(Target position data)
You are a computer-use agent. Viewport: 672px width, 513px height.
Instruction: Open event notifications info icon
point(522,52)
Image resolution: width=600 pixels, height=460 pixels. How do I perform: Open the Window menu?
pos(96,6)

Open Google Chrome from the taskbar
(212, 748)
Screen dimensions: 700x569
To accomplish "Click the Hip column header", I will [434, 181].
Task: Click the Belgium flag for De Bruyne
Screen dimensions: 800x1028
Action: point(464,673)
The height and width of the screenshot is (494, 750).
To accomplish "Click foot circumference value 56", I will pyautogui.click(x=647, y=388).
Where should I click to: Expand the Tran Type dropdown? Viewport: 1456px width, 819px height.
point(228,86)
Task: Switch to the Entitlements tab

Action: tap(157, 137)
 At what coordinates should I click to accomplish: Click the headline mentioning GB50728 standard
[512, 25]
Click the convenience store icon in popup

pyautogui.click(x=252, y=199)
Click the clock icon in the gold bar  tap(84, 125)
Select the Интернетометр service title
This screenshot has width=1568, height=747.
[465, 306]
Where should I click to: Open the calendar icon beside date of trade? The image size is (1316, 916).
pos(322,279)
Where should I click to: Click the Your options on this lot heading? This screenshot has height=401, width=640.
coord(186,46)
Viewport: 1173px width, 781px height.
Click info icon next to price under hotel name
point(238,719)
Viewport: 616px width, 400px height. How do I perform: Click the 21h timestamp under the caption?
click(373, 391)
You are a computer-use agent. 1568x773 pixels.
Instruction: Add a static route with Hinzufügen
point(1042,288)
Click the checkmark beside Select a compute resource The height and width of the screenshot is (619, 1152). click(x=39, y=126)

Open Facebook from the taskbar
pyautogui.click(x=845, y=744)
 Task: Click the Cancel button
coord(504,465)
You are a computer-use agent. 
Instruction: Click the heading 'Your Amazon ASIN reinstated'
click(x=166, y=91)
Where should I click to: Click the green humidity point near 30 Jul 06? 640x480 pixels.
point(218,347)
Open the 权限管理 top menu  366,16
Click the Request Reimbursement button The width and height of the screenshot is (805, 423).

__Your task__. Rewrite the data above, replacing every occurrence of "taskbar" with "dock" and leaving everything else unchanged.

__Correct output__.
You are a computer-use agent. Viewport: 672px width, 513px height.
Instruction: Open event notifications info icon
point(522,52)
Image resolution: width=600 pixels, height=460 pixels. How do I perform: Open the Window menu?
pos(96,6)

Open Google Chrome from the dock
(212, 748)
Screen dimensions: 700x569
To accomplish "Click the Hip column header", I will [434, 181].
Task: Click the Belgium flag for De Bruyne
Screen dimensions: 800x1028
Action: point(464,673)
The height and width of the screenshot is (494, 750).
To accomplish "Click foot circumference value 56", I will pyautogui.click(x=647, y=388).
Where should I click to: Expand the Tran Type dropdown? Viewport: 1456px width, 819px height.
point(228,86)
Task: Switch to the Entitlements tab

Action: tap(157, 137)
 At what coordinates should I click to accomplish: Click the headline mentioning GB50728 standard
[512, 25]
Click the convenience store icon in popup

pyautogui.click(x=252, y=199)
Click the clock icon in the gold bar  tap(84, 125)
Select the Интернетометр service title
This screenshot has width=1568, height=747.
[465, 306]
Where should I click to: Open the calendar icon beside date of trade? The image size is (1316, 916).
pos(322,279)
Where should I click to: Click the Your options on this lot heading? This screenshot has height=401, width=640.
coord(186,46)
Viewport: 1173px width, 781px height.
Click info icon next to price under hotel name
point(238,719)
Viewport: 616px width, 400px height. How do I perform: Click the 21h timestamp under the caption?
click(373, 391)
You are a computer-use agent. 1568x773 pixels.
Instruction: Add a static route with Hinzufügen
point(1042,288)
Click the checkmark beside Select a compute resource The height and width of the screenshot is (619, 1152). click(x=39, y=126)

Open Facebook from the dock
pyautogui.click(x=845, y=744)
 Task: Click the Cancel button
coord(504,465)
You are a computer-use agent. 
Instruction: Click the heading 'Your Amazon ASIN reinstated'
click(x=166, y=91)
Where should I click to: Click the green humidity point near 30 Jul 06? 640x480 pixels.
point(218,347)
Open the 权限管理 top menu  366,16
Click the Request Reimbursement button The width and height of the screenshot is (805, 423).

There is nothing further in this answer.